Bank negara cuts OPR by half percentage point

Bank Negara cuts OPR by half percentage point
KUALA LUMPUR: Worried about a growing risk of an economic contraction this year, Bank Negara has cut the overnight policy rate (OPR) by 50 basis points, or half a percentage point, to 2% as the global economy continues to deteriorate.
In a statement yesterday, the central bank announced the statutory reserve requirement (SRR) would also be cut from 2% to 1% from March 1 to reduce the cost to banks.

The ceiling and floor rates of the corridor for the OPR were correspondingly reduced to 2.25% and 1.75% respectively.
“The major advanced economies are experiencing a deepening economic contraction, while the regional economies are experiencing a rapid slowdown,’’ said Bank Negara in its monetary policy statement.
“The impact of the rapid decline in global demand on trade, production and investment activities in the Asian region has intensified.”
It said domestic economic conditions were expected to continue to remain challenging in the coming quarters with the continued deterioration of the global economy.
“While this has raised the risk of an economic contraction in 2009, the prospects remain intact for an economic recovery once global conditions stabilise given that the economy is not over-leveraged, the financial system remains sound, and the external position is healthy,’’ Bank Negara said.
The central bank said the turmoil in the international financial markets had also been protracted and that while a number of economies had put in place stimulus measures to manage the downturn, their impact on the economy had yet to take effect.
“The downside risks to the global economic outlook have increased significantly,’’ it added.
On Jan 21, Bank Negara cut the OPR by 75 basis points to 2.5% and slashed the SRR from 3.5% to 2%.
“This is the first time since the crisis erupted that the central bank has acknowledged the possibility of the economy registering a contraction this year,’’ said Maybank Investment Bank chief economist Suhaimi Illias.
“They are also reacting to the fourth quarter GDP number that will be released this week.’’
Bank Negara said the international economic and financial environment had deteriorated sharply in the recent quarter and that the Malaysian economy had been adversely impacted by these global developments.
“Exports and industrial production have declined steeply, while private investment activities have slowed down in recent months as businesses scaled back their spending.
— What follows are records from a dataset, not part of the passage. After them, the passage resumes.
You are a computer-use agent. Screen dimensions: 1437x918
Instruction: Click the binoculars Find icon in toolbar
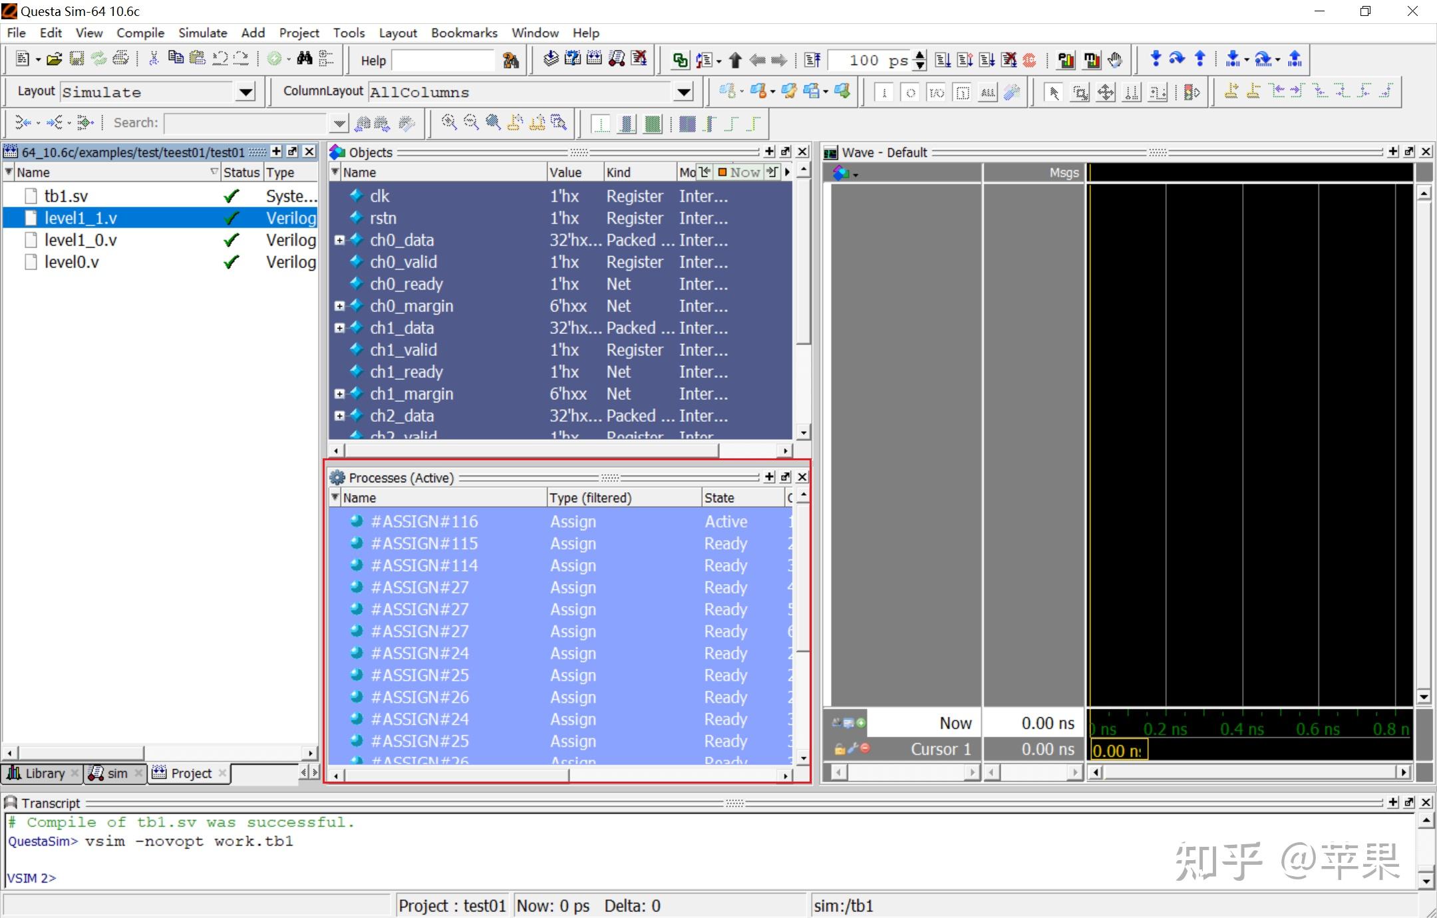click(x=305, y=59)
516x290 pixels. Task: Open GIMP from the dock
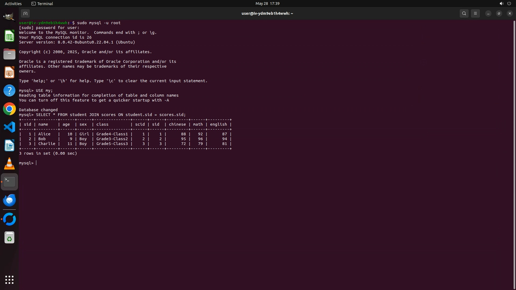pyautogui.click(x=9, y=17)
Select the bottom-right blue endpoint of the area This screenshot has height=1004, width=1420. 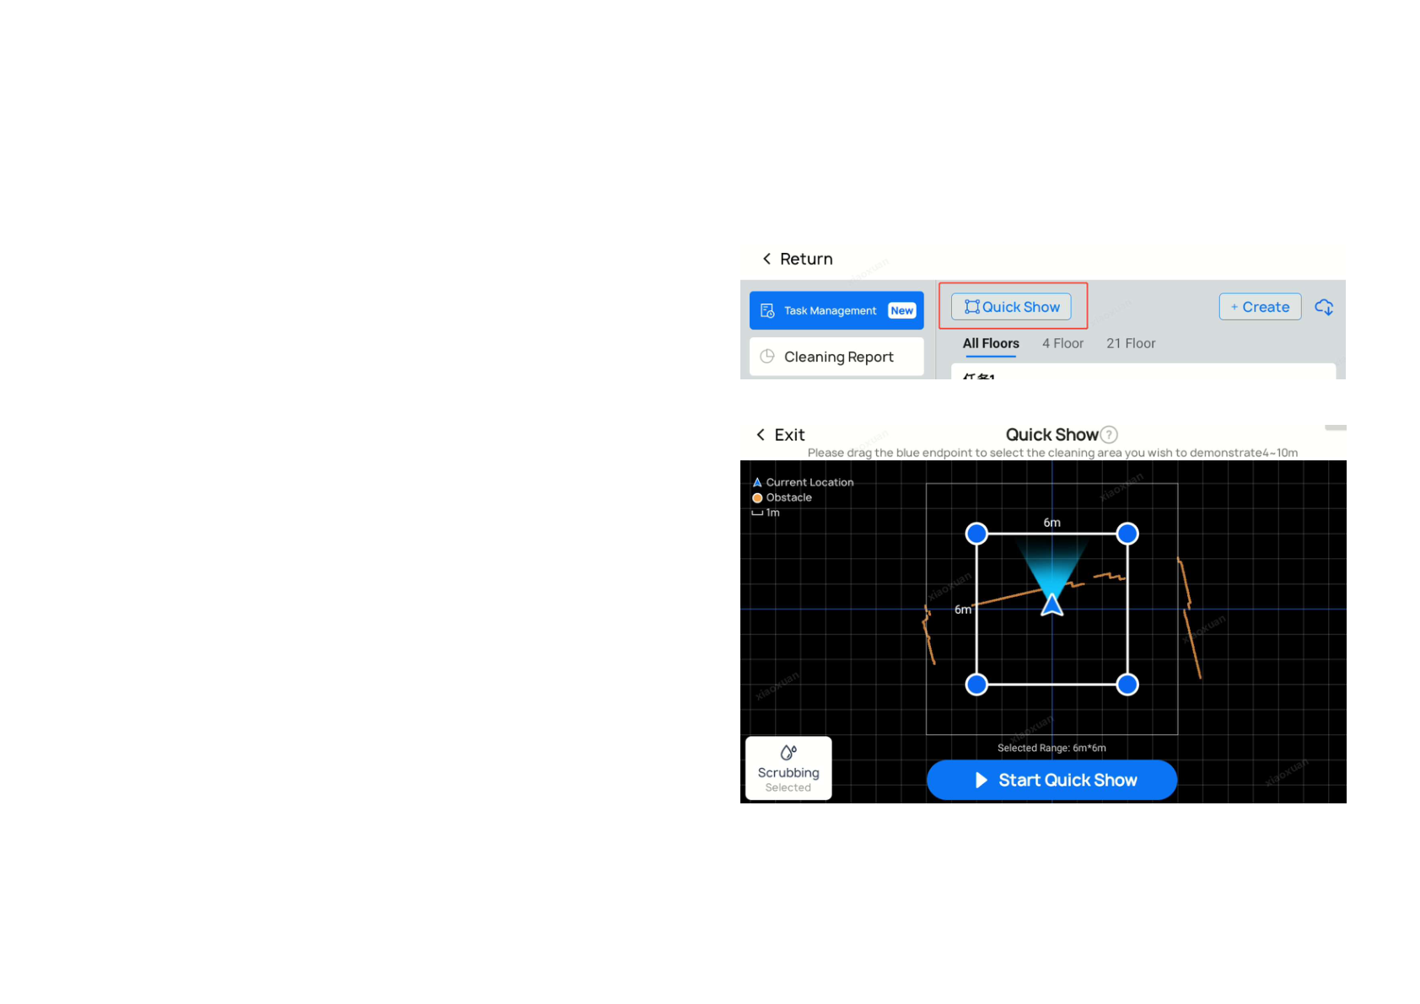[x=1127, y=685]
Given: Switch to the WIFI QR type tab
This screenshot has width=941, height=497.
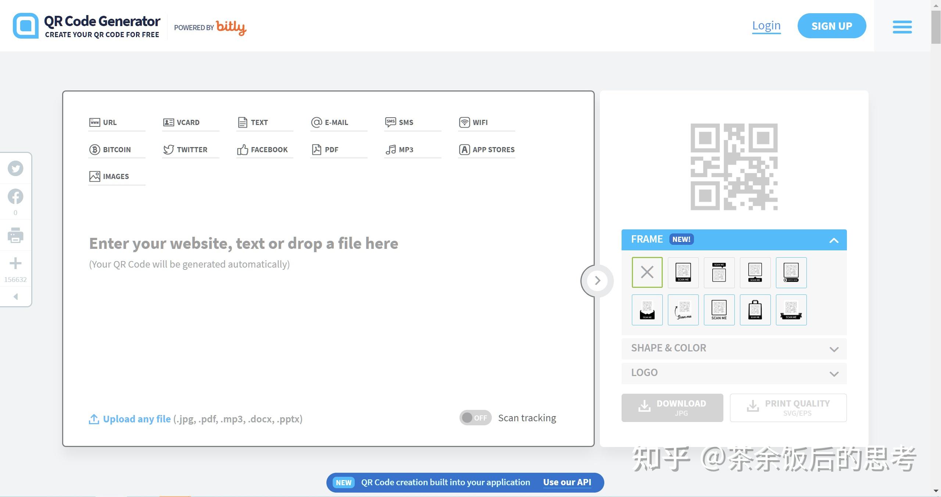Looking at the screenshot, I should 480,122.
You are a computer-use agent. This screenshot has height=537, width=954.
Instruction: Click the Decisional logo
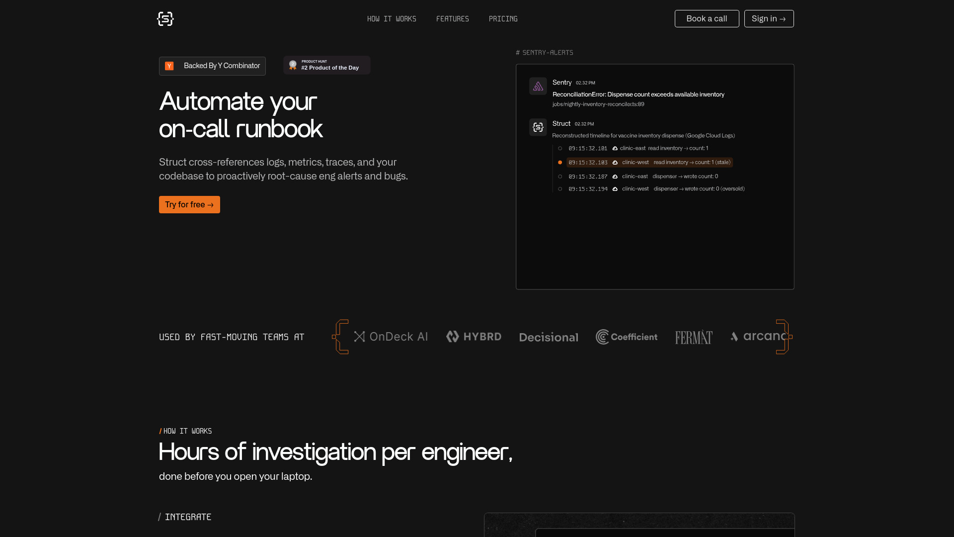click(549, 337)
Consumer sentiment has also been affected by the weakening conditions in the labour market,’’ it said.
With inflation on a moderating trend, Bank Negara said the task of macroeconomic policy was to support domestic demand until conditions in the global economy show signs of normalisation.
“Further measures will be introduced to ensure continuous access to credit as well as to minimise the impact of the economic downturn on specific affected groups,’’ it said.